It's taken me a while to get through this chapter.
There's a lot to take on board.
My notes are a bit of a brain dump I'm afraid.
Precise behaviour needs a lack of fear.
Fake it till you can make it = just enough information to get by.
Maybe more information is worse than just enough.
What people know is not always true.
We need cues and reminders to remember HOW to do things.
New things can be easily confused with known things.
A cancel button positioned where you might expect a Continue button would produce an unexpected result.
We rely on consistency within the same thing, but also between things.
Not all red notebooks are my red notebook.
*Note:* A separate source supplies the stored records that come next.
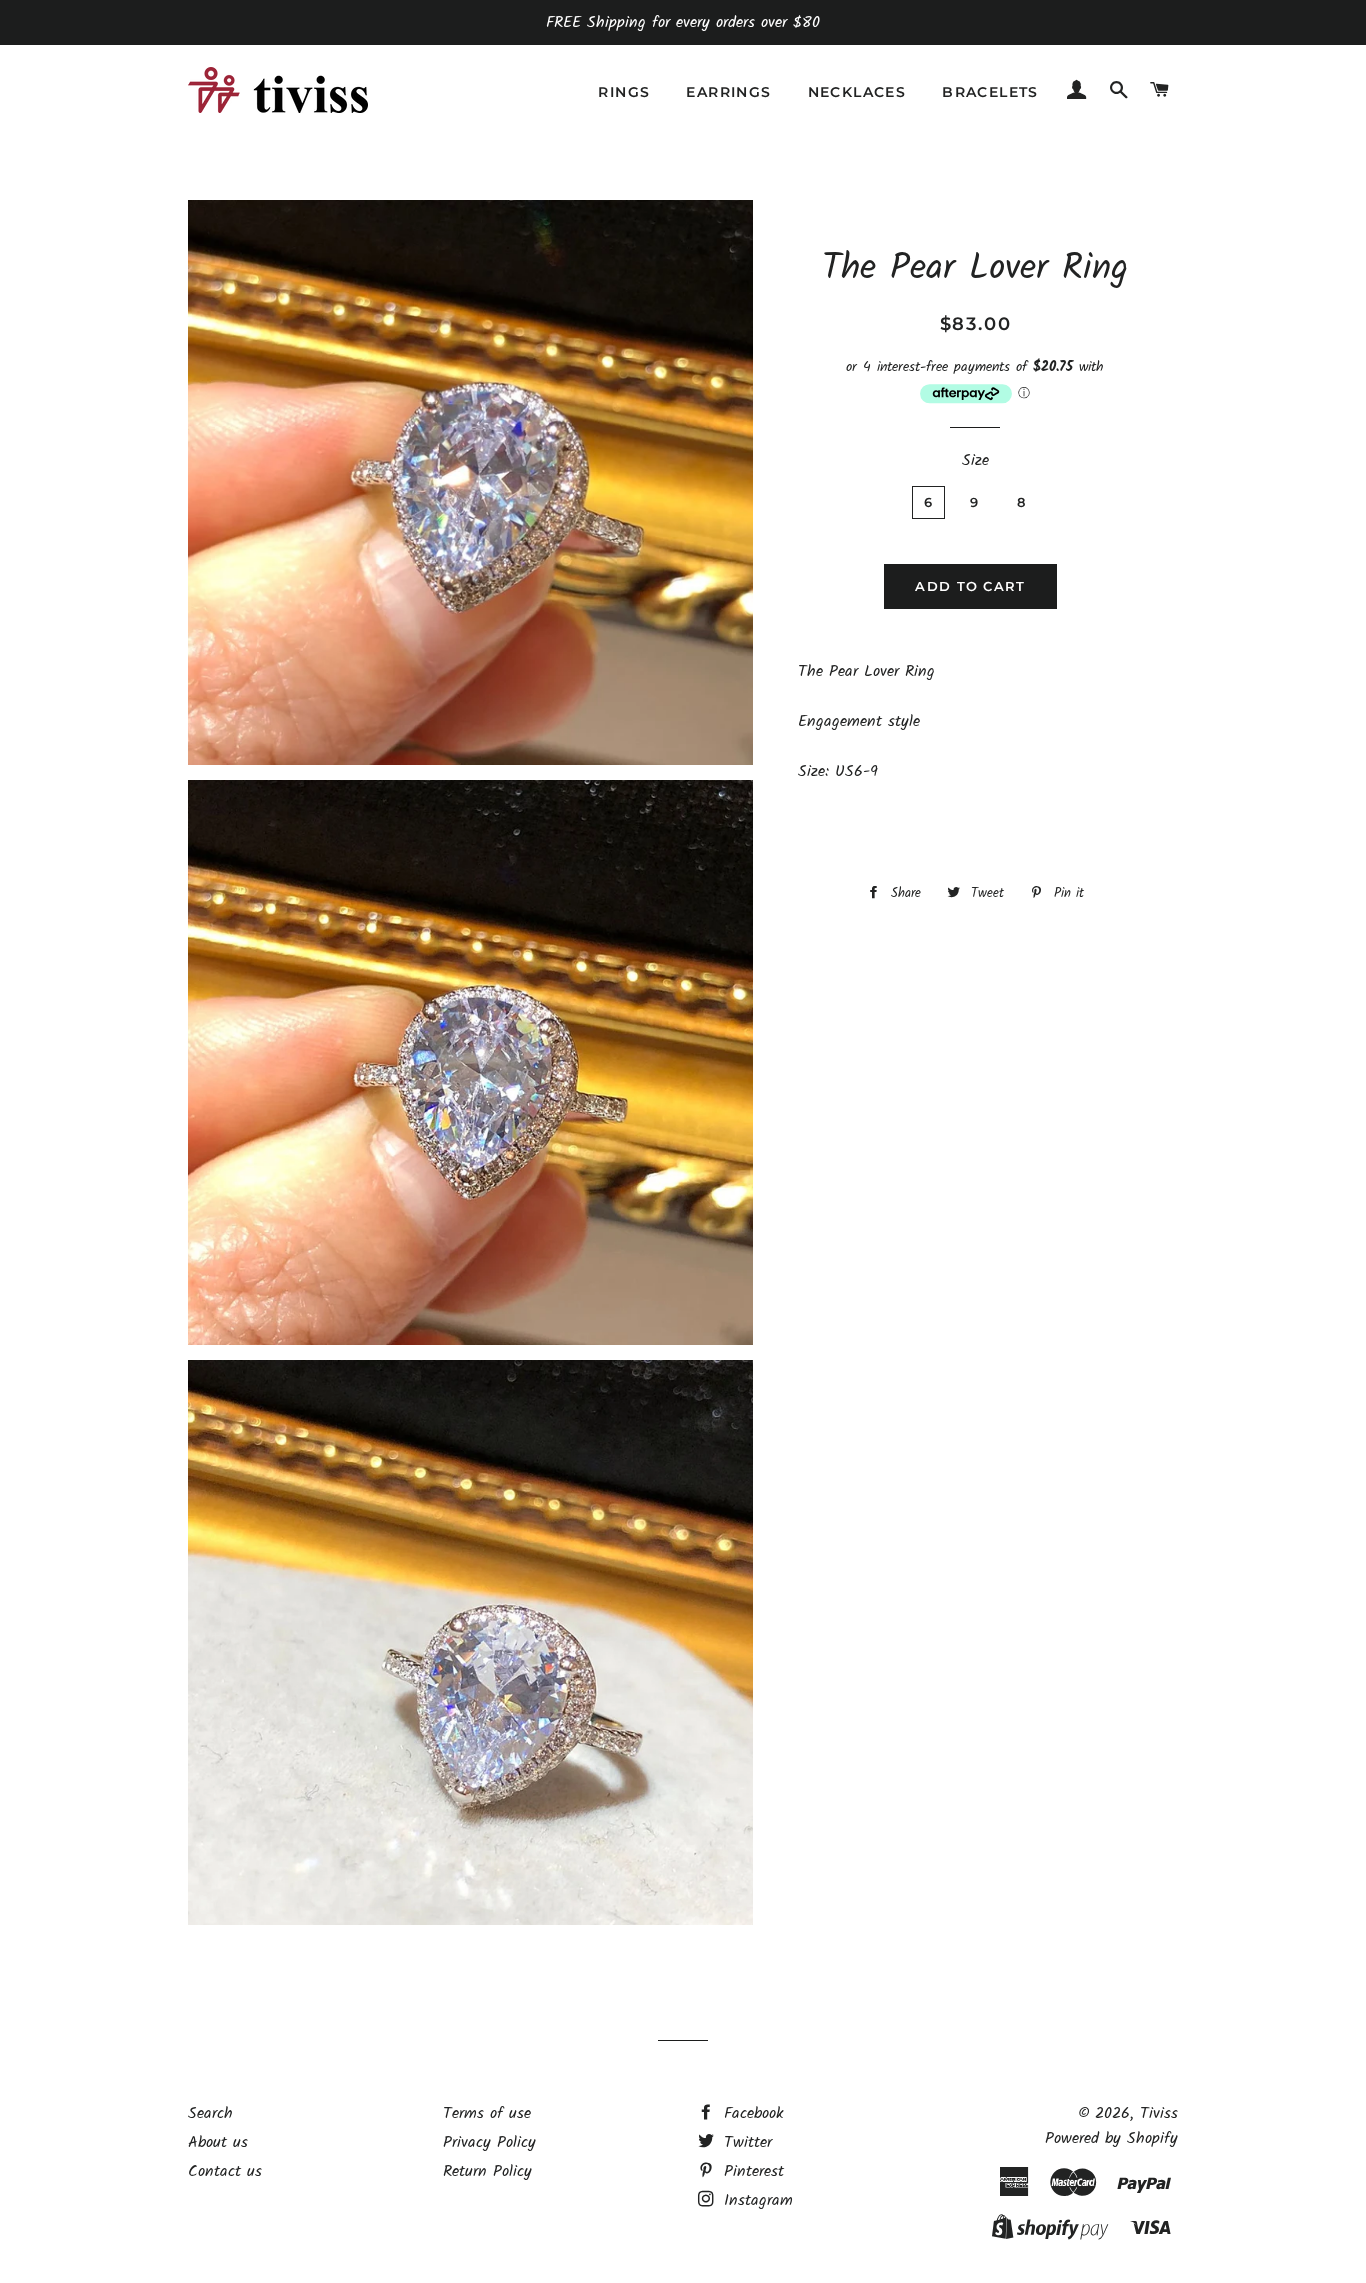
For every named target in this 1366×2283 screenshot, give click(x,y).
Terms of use (487, 2113)
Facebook (751, 2113)
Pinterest (751, 2171)
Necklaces (857, 92)
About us (218, 2142)
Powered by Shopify (1111, 2138)
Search (210, 2113)
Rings (624, 92)
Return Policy (487, 2171)
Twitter (745, 2142)
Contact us (225, 2171)
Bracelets (990, 92)
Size (975, 460)
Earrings (728, 92)
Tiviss (1159, 2113)
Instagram (755, 2200)
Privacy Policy (489, 2142)
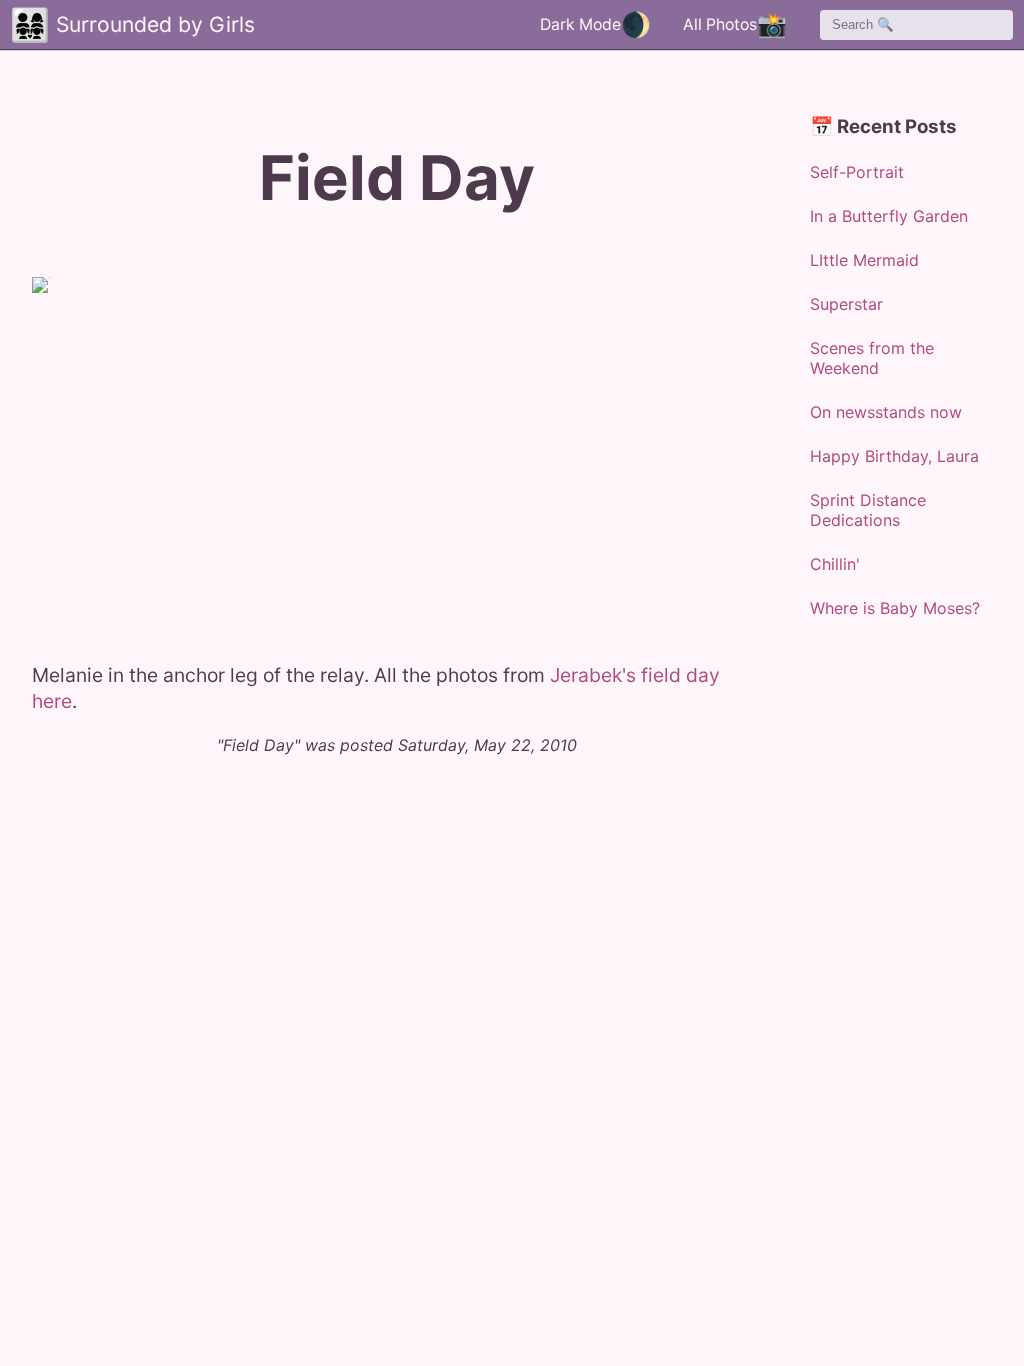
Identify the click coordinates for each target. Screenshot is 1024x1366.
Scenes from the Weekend (872, 358)
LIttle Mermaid (864, 260)
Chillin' (835, 564)
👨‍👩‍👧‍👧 (30, 24)
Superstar (846, 304)
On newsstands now (886, 412)
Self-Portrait (857, 172)
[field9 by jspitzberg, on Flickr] (152, 457)
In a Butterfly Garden (889, 216)
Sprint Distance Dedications (868, 510)
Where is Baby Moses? (895, 608)
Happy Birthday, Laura (894, 456)
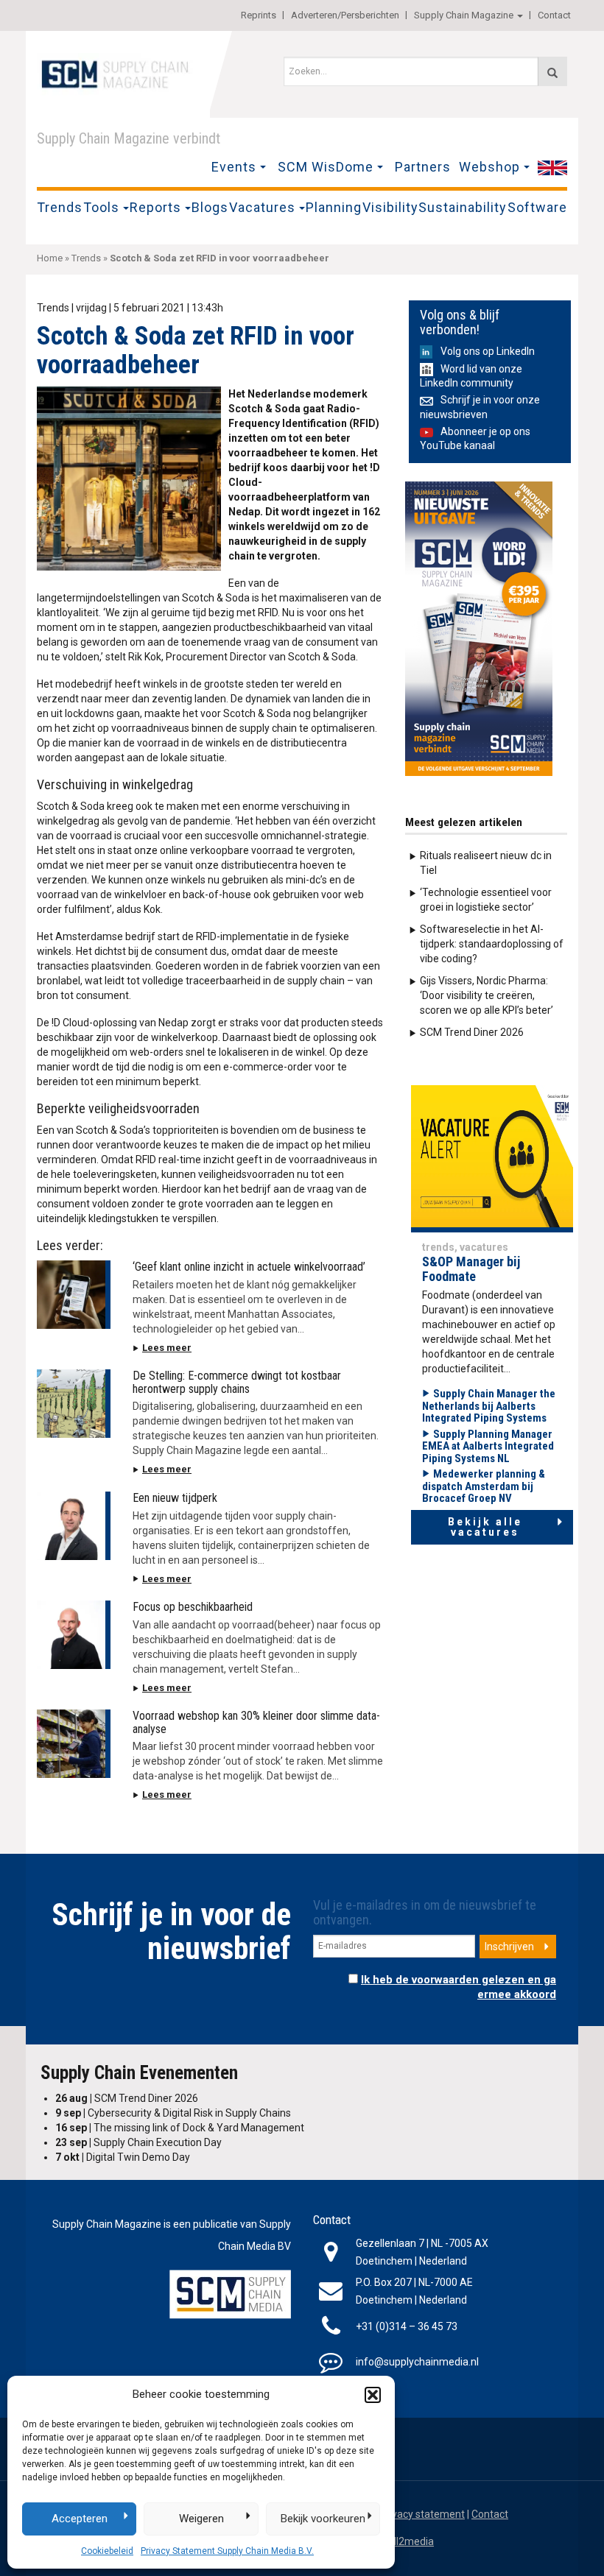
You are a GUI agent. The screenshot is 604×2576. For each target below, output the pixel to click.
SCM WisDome (325, 166)
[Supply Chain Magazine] (118, 73)
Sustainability (462, 207)
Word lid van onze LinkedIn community (471, 376)
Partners (423, 166)
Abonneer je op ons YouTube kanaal (475, 438)
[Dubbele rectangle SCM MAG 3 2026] (478, 628)
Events (233, 166)
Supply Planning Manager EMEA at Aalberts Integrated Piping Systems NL (488, 1446)
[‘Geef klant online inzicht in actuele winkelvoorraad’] (73, 1294)
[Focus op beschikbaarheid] (73, 1635)
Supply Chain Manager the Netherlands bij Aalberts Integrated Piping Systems (488, 1406)
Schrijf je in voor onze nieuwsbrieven (480, 407)
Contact (554, 15)
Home (50, 258)
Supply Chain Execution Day (138, 2142)
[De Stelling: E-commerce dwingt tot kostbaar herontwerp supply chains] (73, 1403)
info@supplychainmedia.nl (417, 2362)
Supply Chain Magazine (463, 15)
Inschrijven (509, 1946)
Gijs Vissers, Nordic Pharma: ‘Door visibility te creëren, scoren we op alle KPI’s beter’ (486, 995)
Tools (101, 207)
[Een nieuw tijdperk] (73, 1526)
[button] (372, 2395)
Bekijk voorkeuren (323, 2518)
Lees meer (167, 1347)
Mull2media (406, 2541)
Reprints (258, 15)
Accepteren (80, 2518)
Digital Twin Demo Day (122, 2157)
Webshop (489, 166)
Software (537, 207)
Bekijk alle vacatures (485, 1527)
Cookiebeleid (107, 2551)
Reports (155, 207)
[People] (492, 1158)
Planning (334, 207)
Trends (59, 207)
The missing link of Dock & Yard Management (179, 2128)
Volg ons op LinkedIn (487, 351)
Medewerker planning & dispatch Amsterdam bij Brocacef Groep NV (483, 1486)
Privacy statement (422, 2514)
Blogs (210, 207)
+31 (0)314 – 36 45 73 (406, 2326)
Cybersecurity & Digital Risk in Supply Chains (173, 2113)
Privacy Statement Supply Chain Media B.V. (227, 2551)
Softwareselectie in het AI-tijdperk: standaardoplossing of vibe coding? (491, 943)
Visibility (390, 207)
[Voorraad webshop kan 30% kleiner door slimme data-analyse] (73, 1743)
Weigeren (201, 2518)
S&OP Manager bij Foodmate (471, 1269)
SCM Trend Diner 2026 (472, 1032)
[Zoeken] (552, 71)
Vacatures (262, 207)
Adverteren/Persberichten (345, 15)
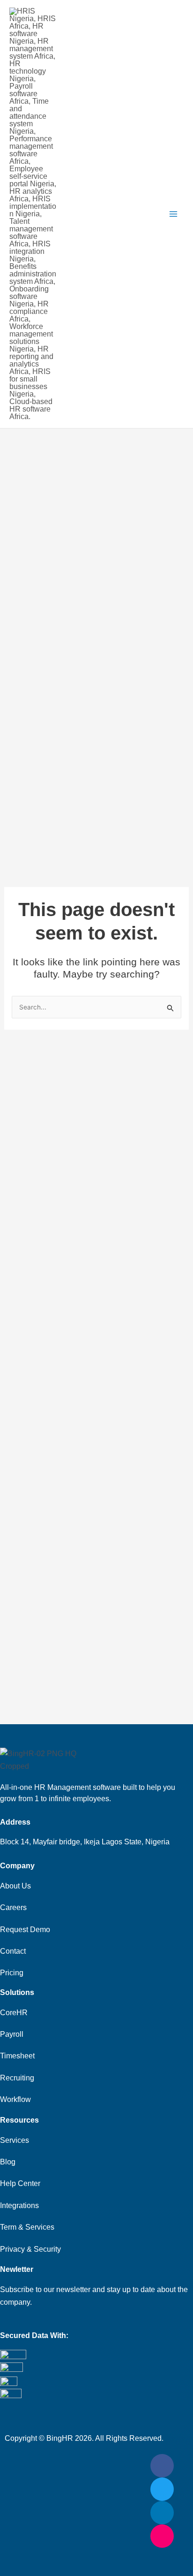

Consider future development - what will change over time, will the change cause confusion?
Public outrage does not allow for adjustment time.
Customers of a new website upset that it's not the same as the old. The issues disappear quickly, but the immediate effect can be a horrible level of frustration and upset.
I've heard of clients saying customers have cried on the phone because the website had changed!
Constraints - screws and bolts was a good example.
You know what you have to do with them, even if it takes a few attempts to get it just right.
Names on forms - consider cultural conventions.
Don't expect people to remember stuff - out of sight = out of mind.
I personally hate booking forms where it hides what I ordered and I worry I made a mistake and I will pay and it's too late.
I like to double check as I go through the screens.
It's nice to know I'll be able to check all the details before I make the final submission of a form.
The most effective way of helping people remember is to make it unnecessary
Cultural perception of time, I found this fascinating.
Reminded me also of the choice of scroll direction on a mouse. One way just feels wrong!